Встреча Фаэтона и Гелиоса, пожалуй, самый трогательный момент этой постановки. Фаэтон впервые видит отца, он счастлив, хотя и ослеплен его блеском. И когда сиятельный родитель клянется водами Стикса исполнить любое его желание, он выпаливает заветное: «Позволь вместо тебя освещать Вселенную, отец!», сам пугаясь собственной дерзости, но понимая, что это его шанс наконец выйти из тени и доказать всем, что он чего-то стоит. Не слушая увещеваний встревоженного Гелиоса, в вокальной речи которого начинают в этот момент проступать неуверенные фаэтоновские интонации, он стоит на своем. И вот из глубины сцены на зрителей несется огненная колесница с ликующим Фаэтоном, а на экране сменяются кадры коронаций и парадов, мальчик, играющий со спичками, и взрыв, в котором сгорает весь мир. Такова финальная аллегория и мораль спектакля: большие амбиции рождаются из детских комплексов и ведут к роковым последствиям.

Пермско-версальский эксперимент дал интересный результат. Точно так же, как барочная партитура предполагает изучение и переизобретение музыки, барочный театр с его наивным глобально-аллегорическим мышлением вполне может быть переосмыслен и сыгран средствами современного театра, но только в том случае, если авторы действительно хорошо знают материал, с которым проводится опыт.

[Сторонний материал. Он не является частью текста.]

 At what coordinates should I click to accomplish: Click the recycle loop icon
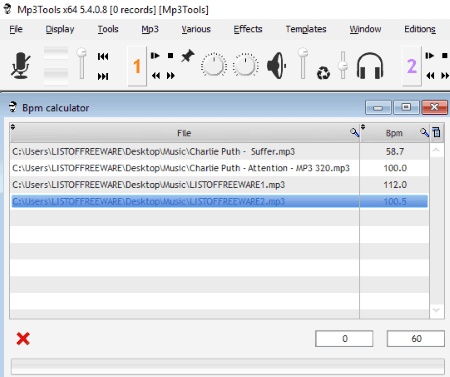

Пермский театр оперы и балета, как он есть сейчас, действительно напоминает научно-исследовательский институт с разными лабораториями: ставится барочная опера, Моцарт, Верди, Стравинский, летом появится Онеггер. Поиск идет во всех направлениях, разрабатывается нетипичный для России и неожиданный репертуар. Эта гибкость развивает артистов и позволяет создавать нечто новое и самобытное, способное впечатлить не только отечественных, но и зарубежных зрителей. В мае 2018 года «Фаэтон» отправится на сцену Королевской оперы Версаля, а на прошлом Зальцбургском фестивале выступления оркестра и хора «MusicAeterna» многих заставили вспомнить легендарную антрепризу Сергея Дягилева, наэлектризовавшую европейскую публику начала ХХ столетия.

Особняк семьи Дягилевых современники в шутку называли «Пермскими Афинами», новой колыбелью искусства. Ведь именно там находилось ядро культурной жизни города, там собиралась интеллигенция, игралась музыка, ставились спектакли и живые картины. Нынешняя пермская публика не только приходит в Театр оперы и балета на спектакли, но и посещает театральный лекторий, открытые репетиции и мастер-классы, обсуждает проекты вместе с авторами и учится вместе с артистами – одним словом, чувствует себя полноценной частью бурной творческой жизни этих новых Пермских Афин.